Just as I predicted, there was no rain on July 21, 2013. But the weather had a wicked sense of humor and played a big joke on us because it turned out to be the hottest day of the year—a record-breaking scorcher. We laid out individual paper fans for our guests in case the heat became too oppressive. I’ve always thought that having a proper fan is a bit nicer than waving a menu, or whatever else is at hand, to create a breeze.
Erwin and I had planned on getting ready at the hotel, but at the last minute, we decided to pack up our wedding clothes and dress at our home. I’m so glad we did because it was more festive to be with the other members of the wedding party—especially the children. I helped them put the finishing touches on their hair and dresses—I was really hands-on—and gave each one a special little Cartier bracelet to commemorate the occasion. Then we sent them off to the nearby guesthouse to wait for the wedding procession to begin. The “coach” that would carry our little prince and princesses the short distance to their ceremonial entrance was a very unusual white Rolls-Royce. The front of the car was classic, but the back had been converted into a pickup truck where the children could all sit. We covered the car with garlands of flowers.
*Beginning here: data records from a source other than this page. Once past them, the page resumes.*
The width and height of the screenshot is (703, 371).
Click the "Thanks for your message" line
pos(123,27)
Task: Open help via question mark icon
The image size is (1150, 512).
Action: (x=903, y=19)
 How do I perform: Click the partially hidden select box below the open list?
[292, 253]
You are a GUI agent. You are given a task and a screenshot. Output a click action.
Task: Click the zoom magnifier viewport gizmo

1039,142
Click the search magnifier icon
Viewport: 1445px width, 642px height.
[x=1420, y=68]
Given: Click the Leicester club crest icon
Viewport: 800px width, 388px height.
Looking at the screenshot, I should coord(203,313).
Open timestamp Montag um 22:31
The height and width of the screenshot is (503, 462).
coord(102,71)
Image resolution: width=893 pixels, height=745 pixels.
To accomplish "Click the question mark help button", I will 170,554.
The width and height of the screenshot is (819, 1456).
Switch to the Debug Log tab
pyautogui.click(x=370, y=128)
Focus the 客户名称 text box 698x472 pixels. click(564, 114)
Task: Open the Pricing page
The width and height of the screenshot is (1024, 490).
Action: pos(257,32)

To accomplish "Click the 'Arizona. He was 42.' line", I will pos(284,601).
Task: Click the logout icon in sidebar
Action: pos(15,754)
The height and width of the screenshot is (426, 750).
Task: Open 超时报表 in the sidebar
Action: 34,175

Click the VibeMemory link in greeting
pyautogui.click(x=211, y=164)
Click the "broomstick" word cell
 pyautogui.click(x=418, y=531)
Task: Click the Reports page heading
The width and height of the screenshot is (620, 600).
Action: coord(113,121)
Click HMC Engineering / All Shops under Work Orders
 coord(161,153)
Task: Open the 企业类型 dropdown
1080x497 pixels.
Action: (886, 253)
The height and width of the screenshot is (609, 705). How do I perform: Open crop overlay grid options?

At some point, it dawned on me that I wouldn’t be able to see anything until the ceremony began. I told Erwin, “You know what, darling? I feel sad that I’m going to miss the first part of the wedding and only get to see it in the photographs afterwards.” We thought about it and figured out a solution so I didn’t have to miss a thing. I’ve been a Buddhist for over forty years, and I have a beautiful prayer room on the second floor of the house, where I go every day to chant and pray at my butsudan. It is glassed in and overlooks the front of the house. I set myself up in that perfect spot, sat quietly, and watched. Most people think of me as being in perpetual motion: dancing across a stage; strutting down a staircase; even hanging from the Eiffel Tower. But life has taught me that some of my most meaningful and memorable moments happen when I’m in repose, sitting, meditating, contemplating. Peering through my window, watching our guests arrive, gave me the opportunity to realize just how important they were to me, and how happy I was that they were with us on our special day.